Another one of the raw foodies that I follow on Youtube is Megan Elizabeth. Megan had just gotten accepted into the university that her mother went to when she came down with a mysterious bedridden illness that prevented her from going to school. It wasn’t until she read “The 80/10/10 Diet” and started eating raw that she finally felt good again.

What is eating “fully raw” though? Eating a diet composed of uncooked, natural fruit, vegetables, and seeds/nuts. The book “The China Study” by T. Colin Campbell, Phd and Thomas M. Campbell II talks about how consuming animal products is a main factor in cancer, diabetes, hormone problems (for example, girls getting their periods in their early teens versus when they are seventeen/eighteen), and many others. Another great read which goes into the details of going raw vegan is the book “The 80/10/10 Diet” by Douglas M. Graham, which I am dying to get my hands on. Two other great reads, “The Food Revolution: How Your Diet Can Help Save Your Life and Our World” by John Robbins and “The Face on Your Plate: The Truth About Food” by Jeffrey Moussaieff Masson.

All that said I really want to go raw vegan. I was planning on starting over my winter break. Seeing as I’m in college and have practically a month off from school, I figured it would be the perfect time to start. One of the problems I am going to have is that the first couple days of detoxing, I am one of those people who get nauseous. Some people feel really great when they are detoxing, others get sick—almost like the flu. Also, it’s so hard to stay away from food I can’t eat when all my friends get dessert at lunch. It’s so tempting when they bring up cake not to grab a piece or ask them to surprise me with something. I figure if I go a month eating raw, I will get sick if I eat cake. And I won’t want to eat it anymore. So, that’s why I really want to start over my winter break.

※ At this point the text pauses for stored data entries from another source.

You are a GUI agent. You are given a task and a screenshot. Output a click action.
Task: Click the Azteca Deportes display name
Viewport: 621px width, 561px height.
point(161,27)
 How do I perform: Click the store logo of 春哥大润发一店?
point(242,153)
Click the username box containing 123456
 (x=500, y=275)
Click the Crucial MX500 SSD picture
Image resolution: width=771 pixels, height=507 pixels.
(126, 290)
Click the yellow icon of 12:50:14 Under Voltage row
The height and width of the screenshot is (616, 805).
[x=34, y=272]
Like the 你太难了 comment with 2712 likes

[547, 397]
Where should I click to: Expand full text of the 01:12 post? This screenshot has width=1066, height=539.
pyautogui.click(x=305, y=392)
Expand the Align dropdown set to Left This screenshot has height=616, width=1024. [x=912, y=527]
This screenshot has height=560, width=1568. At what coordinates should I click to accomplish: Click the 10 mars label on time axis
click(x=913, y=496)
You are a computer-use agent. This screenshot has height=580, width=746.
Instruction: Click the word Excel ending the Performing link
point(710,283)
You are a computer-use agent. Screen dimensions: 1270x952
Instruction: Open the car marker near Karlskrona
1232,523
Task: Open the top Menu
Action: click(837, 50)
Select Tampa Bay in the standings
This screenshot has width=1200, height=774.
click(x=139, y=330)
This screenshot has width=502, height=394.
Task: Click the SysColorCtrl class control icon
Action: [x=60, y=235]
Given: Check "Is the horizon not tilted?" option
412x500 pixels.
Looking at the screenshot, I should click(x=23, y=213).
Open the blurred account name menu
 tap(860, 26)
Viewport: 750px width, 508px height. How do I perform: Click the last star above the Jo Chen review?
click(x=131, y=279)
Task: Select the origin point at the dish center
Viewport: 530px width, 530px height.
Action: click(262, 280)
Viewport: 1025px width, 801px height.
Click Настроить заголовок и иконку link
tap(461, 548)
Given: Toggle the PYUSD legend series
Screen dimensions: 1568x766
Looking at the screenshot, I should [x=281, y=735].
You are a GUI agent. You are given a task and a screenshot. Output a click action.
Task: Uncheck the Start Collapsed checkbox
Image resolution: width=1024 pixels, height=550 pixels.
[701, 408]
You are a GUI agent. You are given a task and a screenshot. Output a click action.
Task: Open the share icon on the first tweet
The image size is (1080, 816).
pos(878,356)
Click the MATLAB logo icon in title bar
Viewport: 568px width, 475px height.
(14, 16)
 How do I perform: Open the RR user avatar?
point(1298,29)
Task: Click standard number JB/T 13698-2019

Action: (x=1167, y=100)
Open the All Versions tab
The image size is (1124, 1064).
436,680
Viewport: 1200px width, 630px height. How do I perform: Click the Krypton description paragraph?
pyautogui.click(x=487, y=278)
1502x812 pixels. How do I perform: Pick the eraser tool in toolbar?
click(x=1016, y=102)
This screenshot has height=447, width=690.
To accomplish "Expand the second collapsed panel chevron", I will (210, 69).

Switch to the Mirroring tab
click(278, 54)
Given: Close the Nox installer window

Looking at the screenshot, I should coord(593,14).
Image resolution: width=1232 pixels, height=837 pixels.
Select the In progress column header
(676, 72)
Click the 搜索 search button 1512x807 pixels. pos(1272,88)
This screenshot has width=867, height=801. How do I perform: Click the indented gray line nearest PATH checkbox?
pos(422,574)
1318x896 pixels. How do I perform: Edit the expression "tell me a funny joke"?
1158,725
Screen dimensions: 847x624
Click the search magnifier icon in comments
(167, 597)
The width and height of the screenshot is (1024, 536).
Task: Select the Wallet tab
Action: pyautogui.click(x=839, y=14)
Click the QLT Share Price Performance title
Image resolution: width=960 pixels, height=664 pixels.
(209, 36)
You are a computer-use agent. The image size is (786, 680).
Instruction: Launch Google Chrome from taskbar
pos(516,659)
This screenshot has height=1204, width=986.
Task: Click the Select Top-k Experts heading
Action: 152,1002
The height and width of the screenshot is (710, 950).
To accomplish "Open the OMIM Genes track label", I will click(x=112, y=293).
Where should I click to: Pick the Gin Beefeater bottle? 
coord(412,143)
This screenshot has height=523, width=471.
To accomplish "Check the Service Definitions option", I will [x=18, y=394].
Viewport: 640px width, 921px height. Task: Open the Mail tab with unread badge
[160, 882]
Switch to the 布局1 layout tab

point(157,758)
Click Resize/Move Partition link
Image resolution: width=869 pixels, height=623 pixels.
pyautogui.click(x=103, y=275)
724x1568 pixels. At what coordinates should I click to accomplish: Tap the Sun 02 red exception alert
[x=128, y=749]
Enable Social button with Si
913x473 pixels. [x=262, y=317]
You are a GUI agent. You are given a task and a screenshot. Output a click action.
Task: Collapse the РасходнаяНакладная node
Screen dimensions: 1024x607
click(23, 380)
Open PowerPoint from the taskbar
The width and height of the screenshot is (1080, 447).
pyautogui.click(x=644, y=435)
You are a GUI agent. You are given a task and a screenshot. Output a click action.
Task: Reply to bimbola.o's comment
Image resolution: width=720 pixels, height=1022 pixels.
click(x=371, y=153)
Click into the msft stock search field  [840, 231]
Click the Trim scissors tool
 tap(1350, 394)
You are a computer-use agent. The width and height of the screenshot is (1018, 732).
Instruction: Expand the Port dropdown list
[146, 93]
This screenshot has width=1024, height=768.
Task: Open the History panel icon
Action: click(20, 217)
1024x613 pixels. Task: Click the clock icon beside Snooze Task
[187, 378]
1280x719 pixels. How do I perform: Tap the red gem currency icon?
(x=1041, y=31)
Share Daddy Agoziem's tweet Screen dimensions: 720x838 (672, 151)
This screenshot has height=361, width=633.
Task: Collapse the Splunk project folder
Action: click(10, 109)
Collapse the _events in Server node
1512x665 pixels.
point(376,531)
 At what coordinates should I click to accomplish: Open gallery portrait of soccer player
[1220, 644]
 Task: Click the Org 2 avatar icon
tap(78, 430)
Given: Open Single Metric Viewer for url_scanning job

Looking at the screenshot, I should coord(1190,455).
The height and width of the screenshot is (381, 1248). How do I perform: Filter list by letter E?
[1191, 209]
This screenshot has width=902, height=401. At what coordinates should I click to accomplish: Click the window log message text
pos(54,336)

Of course, I know lots of people are going to judge me and wonder if I am getting all my protein and all that nonsense. First of all, on a raw foot diet (not to be confused with dieting), you have to eat large portions of fruits and vegetables in order to get 2,000 calories worth of food. This is mainly because fruits and vegetables are low in calorie and high in water content. So while you might “feel” full, you are just bloated due to the water content. For example, you might eat an entire watermelon for breakfast, 5-7 bananas for lunch with two young coconuts, and an entire head of lettuce or spinach or kale with toppings and a raw dressing for dinner. [In order to keep with the 80/10/10.] You don’t want to eat a ton of fruit at dinner as it sits in your stomach longer than vegetables (this is the same if you eat meat… which takes longer to digest and therefore, you should not eat at night—even though most people do). [A good app/website to use for keeping track of all your calorie and nutrient intake is cronometer (]

Now I know this seems like an expensive lifestyle. But I can assure you that if you know where to get your produce, it’s not. A good place to start is to buy from a local co-op like Rawfully Organic in Houston. It costs a million times cheaper than in the grocery store. Also, you want to buy in bulk. A lot of times stores will give you discounts if you are buying in bulk. But that’s just my two cents!

I’ll catch you guys later with some more interesting posts!